CLAIMS What is claimed is:

1. A method implemented by a wireless transmit/receive unit (WTRU), the method comprising: receiving information indicating (i) a plurality of sounding reference signal for positioning (SRSp) configurations, (ii) a first time threshold and a second time threshold which are associated with the plurality of SRSp configurations, and (iii) assistance information indicating a plurality of transmission/reception point (TRP) locations of a plurality of TRPs; detecting an obstacle location of an obstacle; selecting a first set of the TRPs from the plurality of TRPs, wherein each TRP of the first set is associated with a round trip time (RTT), between the obstacle location and the TRP location of the respective TRP, which is above the first time threshold and below the second time threshold; sending, to a network, an uplink bistatic sensing request which includes information indicating (i) the first set, (ii) the obstacle location, and (iii) a WTRU location of the WTRU; receiving, from the network, an uplink bistatic sensing acknowledgment which includes information indicating a second set of the TRPs; selecting one or more SRSp configurations from the plurality of SRSp configurations based on the first time threshold, the second time threshold, and the TRP locations of the second set of the TRPs; and transmitting one or more SRSps using one or more SRSp resources of the selected one or more SRSp configurations.

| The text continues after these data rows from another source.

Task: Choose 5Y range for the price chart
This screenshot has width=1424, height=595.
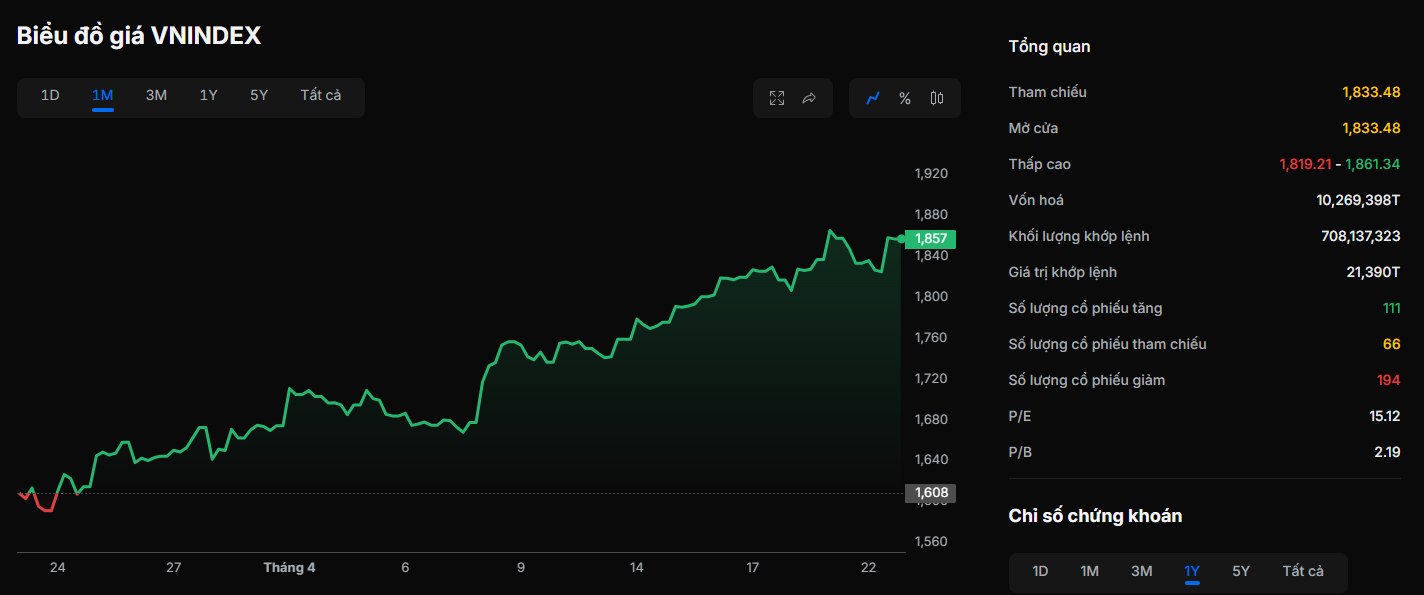Action: (x=259, y=96)
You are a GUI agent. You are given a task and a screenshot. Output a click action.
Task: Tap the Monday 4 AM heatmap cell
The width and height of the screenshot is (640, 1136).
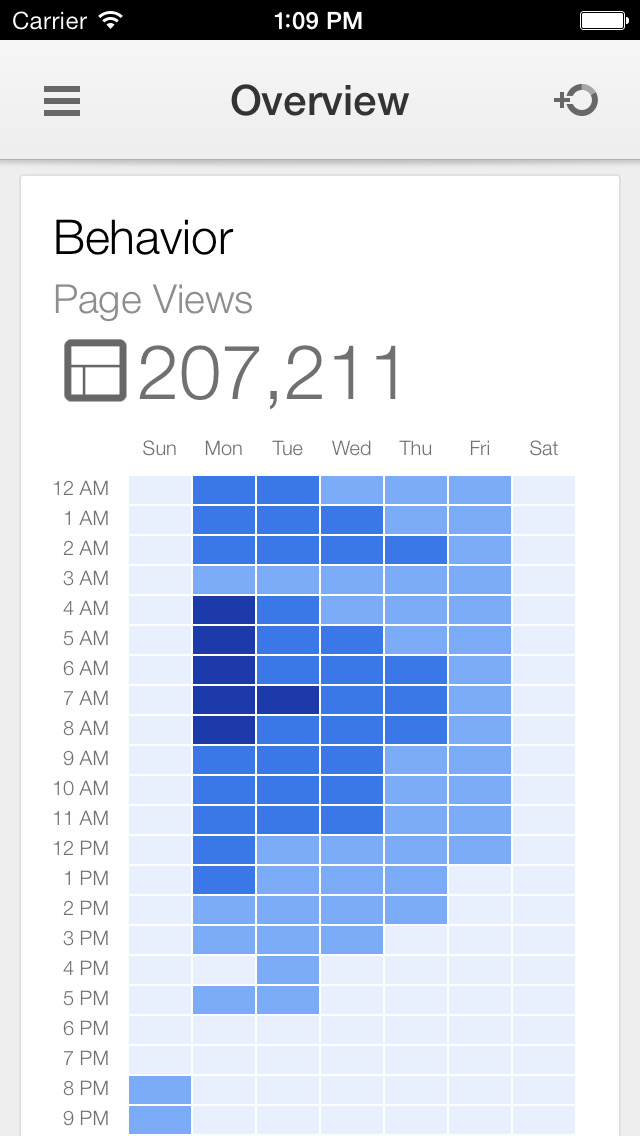(x=224, y=609)
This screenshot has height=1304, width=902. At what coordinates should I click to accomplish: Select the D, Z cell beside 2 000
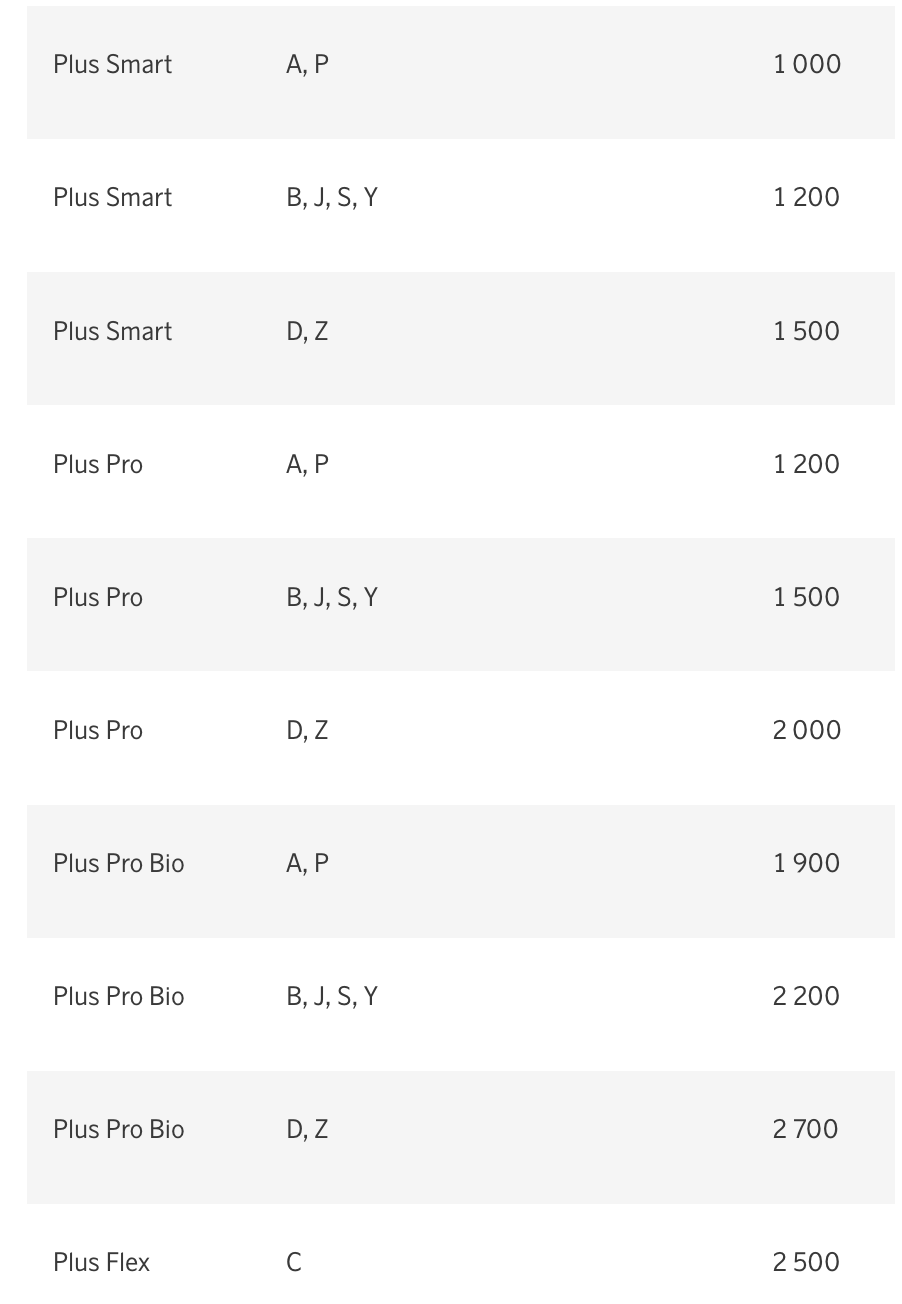coord(307,730)
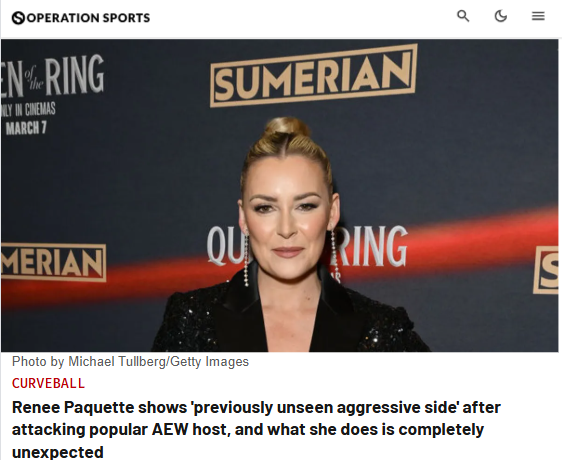Click the partial 'MERIAN' logo at photo's left edge
Screen dimensions: 562x460
tap(54, 262)
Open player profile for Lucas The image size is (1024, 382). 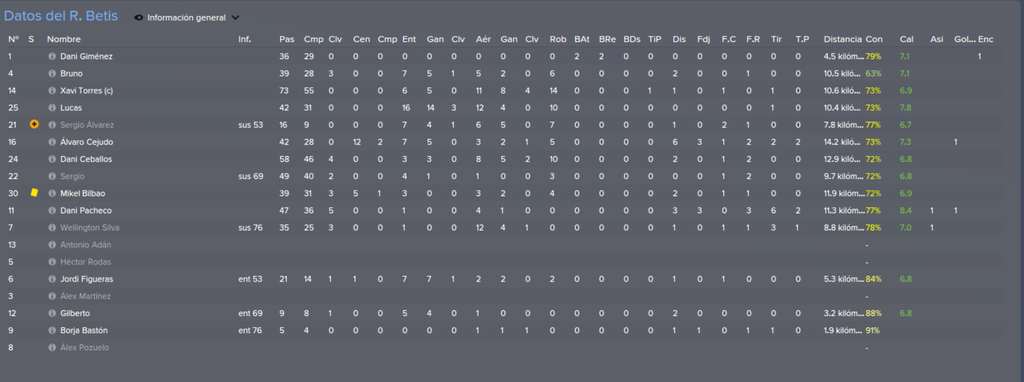[x=71, y=108]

2. The method of claim 1, wherein the RTT between the obstacle location and the TRP location of the respective TRP is a bistatic RTT.

3. The method of any one of claims 1-2, further comprising: estimating the RTT between the obstacle location and the TRP location of the respective TRP.

4. The method of any one of claims 1-3, wherein the selecting of the one or more SRSp configuration from the plurality of SRSp configurations is based on the first time threshold, the second time threshold, and a sensing coverage area associated with the TRP locations of the second set of the TRPs.

5. The method of any one of claims 1-4, further comprising: selecting the one or more SRSp resources as a subset of resources included in the selected one or more SRSp configurations.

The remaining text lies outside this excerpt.